(Stored items from a collection)
Content starts

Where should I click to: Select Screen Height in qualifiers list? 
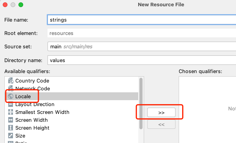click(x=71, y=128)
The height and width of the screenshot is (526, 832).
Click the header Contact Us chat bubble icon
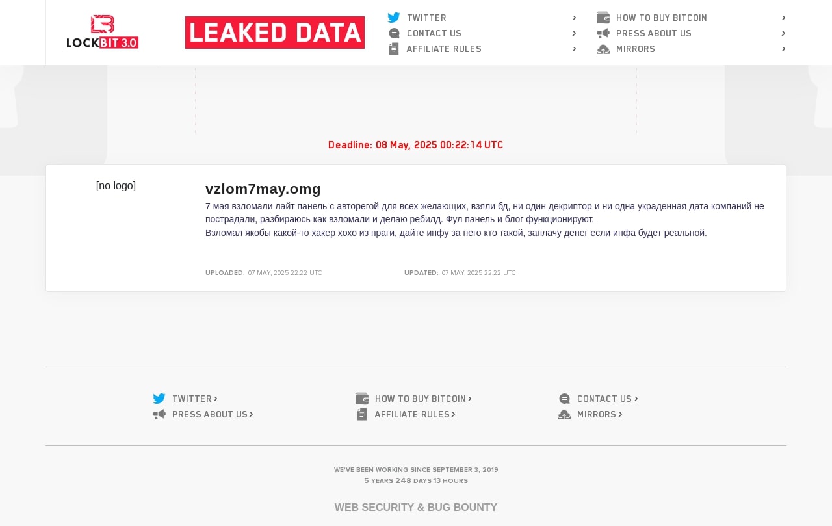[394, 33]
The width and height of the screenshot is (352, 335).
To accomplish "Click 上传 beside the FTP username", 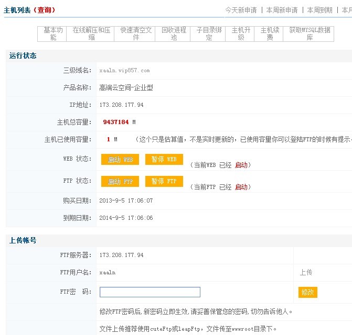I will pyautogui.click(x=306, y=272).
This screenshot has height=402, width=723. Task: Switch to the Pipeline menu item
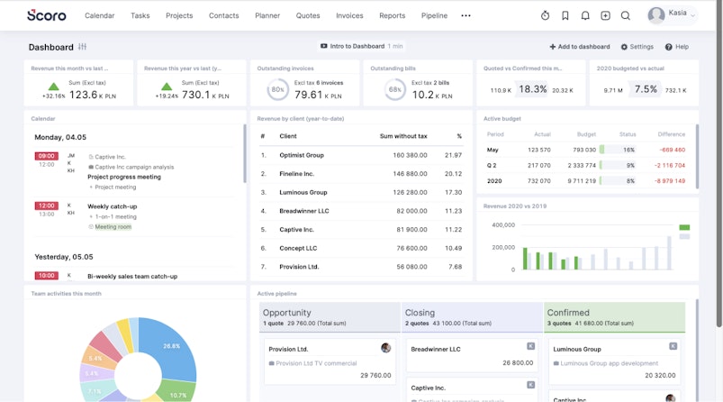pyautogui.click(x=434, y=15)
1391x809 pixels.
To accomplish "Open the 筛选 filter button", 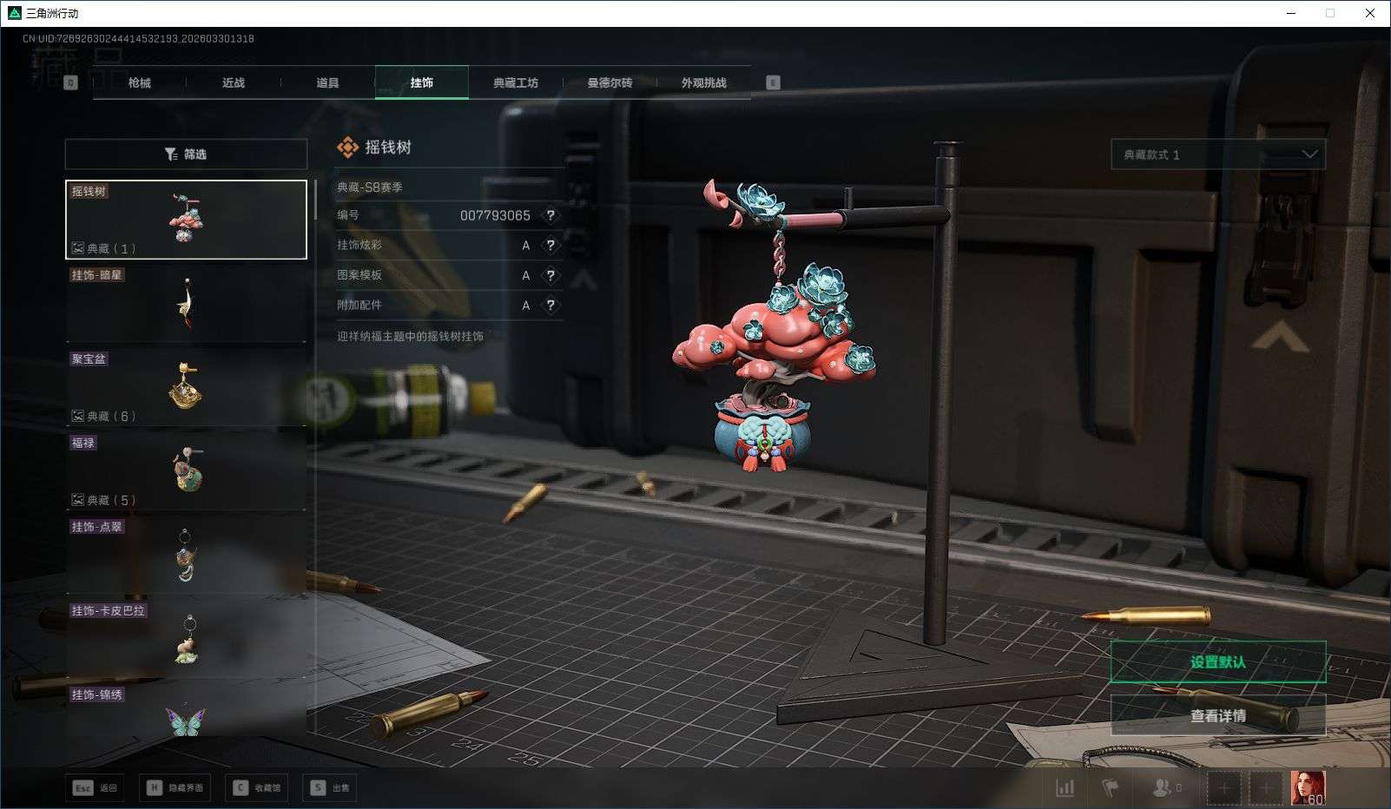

Content ends
Content starts

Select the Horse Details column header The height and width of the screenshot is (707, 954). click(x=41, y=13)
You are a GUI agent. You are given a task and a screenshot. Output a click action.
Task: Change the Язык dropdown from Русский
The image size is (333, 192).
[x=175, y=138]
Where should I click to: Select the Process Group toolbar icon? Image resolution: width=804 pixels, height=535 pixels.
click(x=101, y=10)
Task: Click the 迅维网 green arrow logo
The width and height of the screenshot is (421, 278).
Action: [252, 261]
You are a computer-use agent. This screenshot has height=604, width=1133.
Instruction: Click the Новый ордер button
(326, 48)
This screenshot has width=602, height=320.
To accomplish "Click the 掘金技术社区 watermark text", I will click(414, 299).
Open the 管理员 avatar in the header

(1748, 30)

Content ends
Content starts

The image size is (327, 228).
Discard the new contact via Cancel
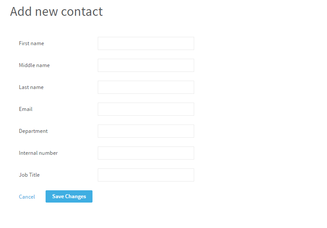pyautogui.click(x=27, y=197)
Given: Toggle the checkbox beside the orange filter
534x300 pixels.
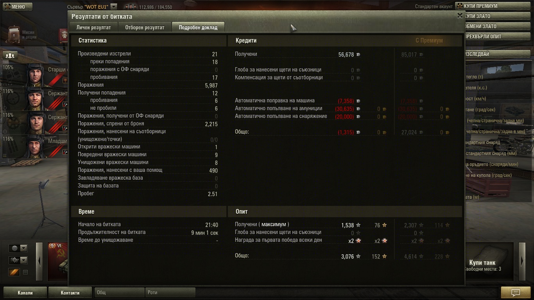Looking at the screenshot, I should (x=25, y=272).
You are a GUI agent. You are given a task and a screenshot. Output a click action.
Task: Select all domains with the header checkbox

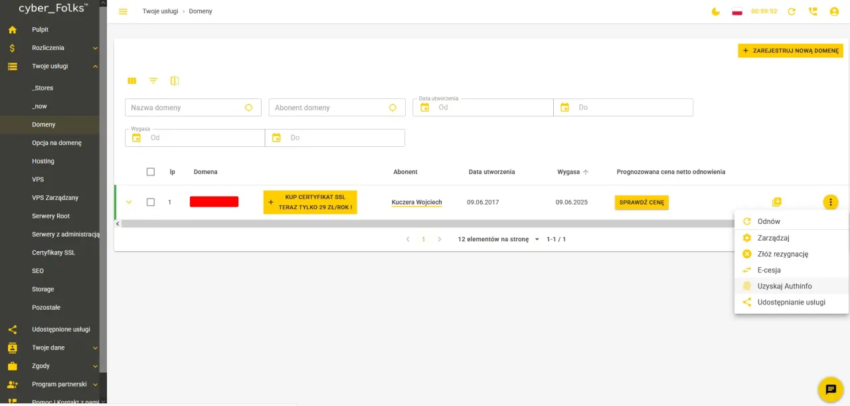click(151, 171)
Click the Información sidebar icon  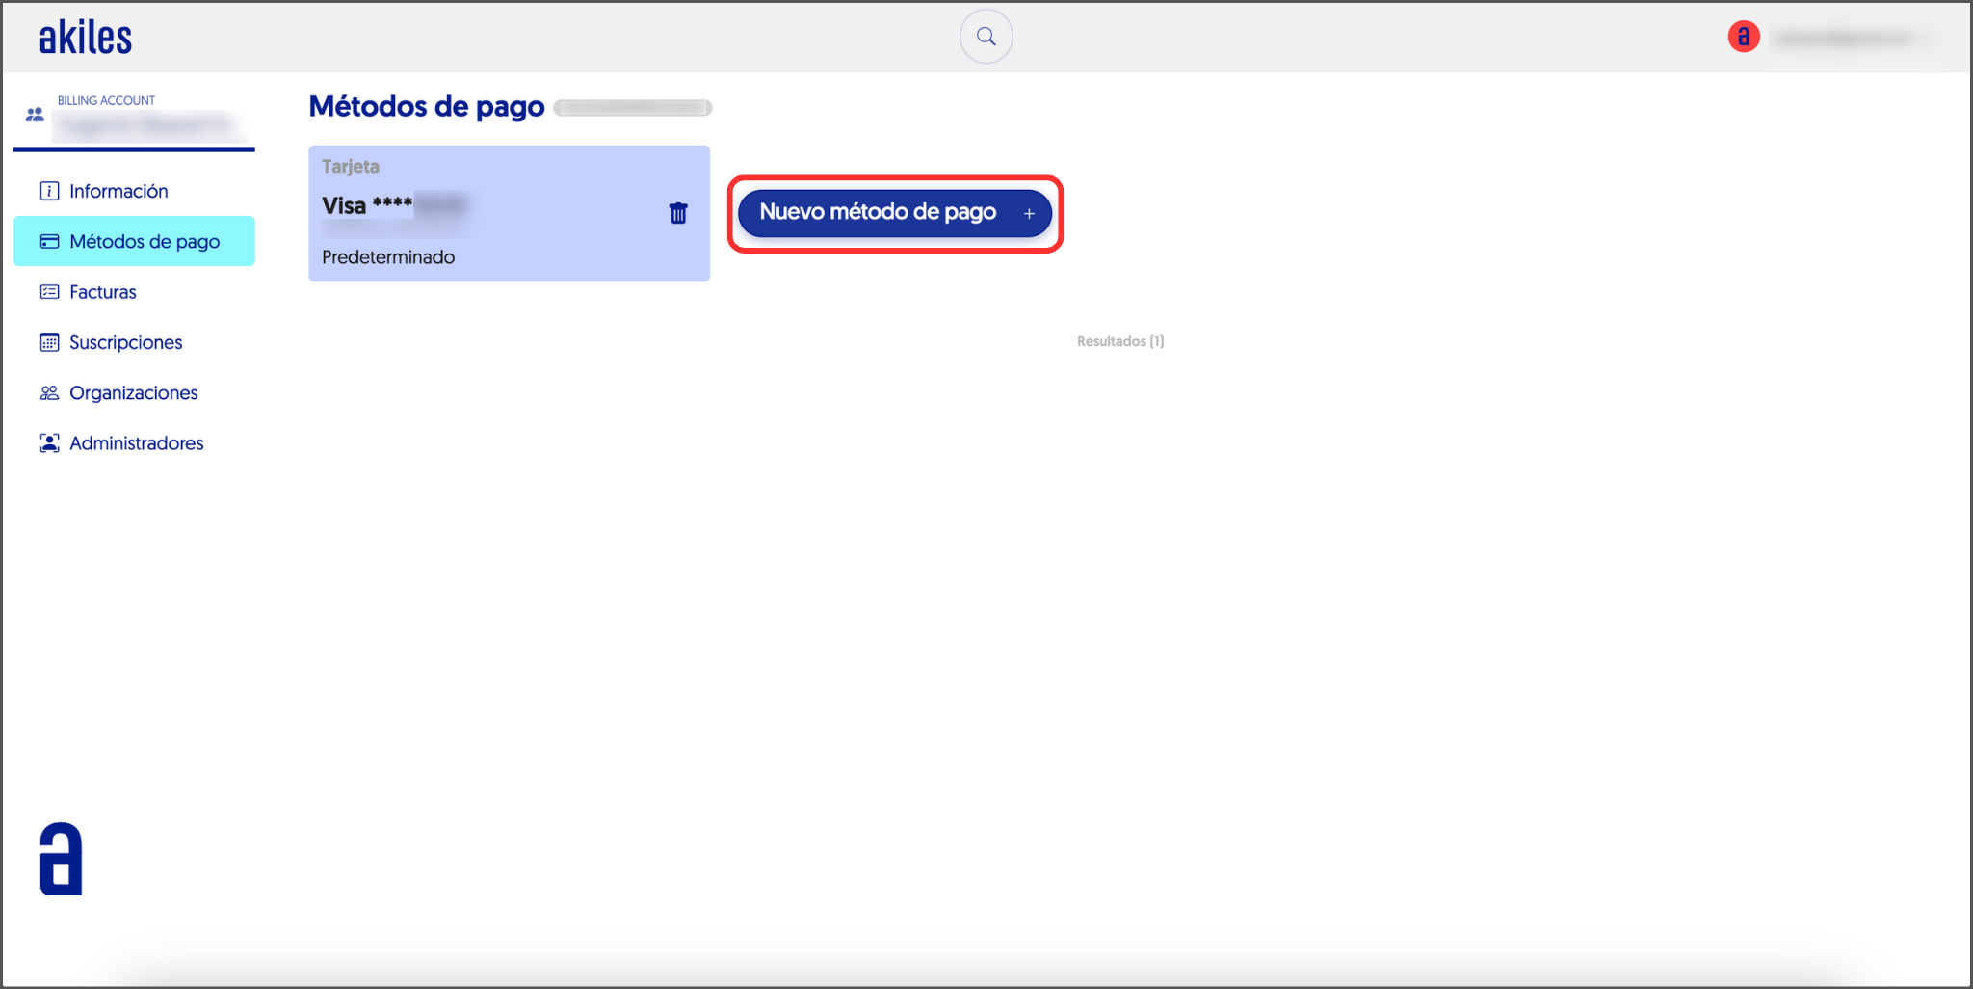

Content ends

> **PROBLEM STATEMENT**
Find the line with "534x300 pixels." in the entries above. Set down exactly every line from it up to and including the line with "Click the Información sidebar icon", images excluded.

> **RESPONSE TO THE EXERCISE**
534x300 pixels.
Looking at the screenshot, I should (x=25, y=272).
You are a GUI agent. You are given a task and a screenshot. Output a click action.
Task: Select all domains with the header checkbox

click(151, 171)
Click the Información sidebar icon  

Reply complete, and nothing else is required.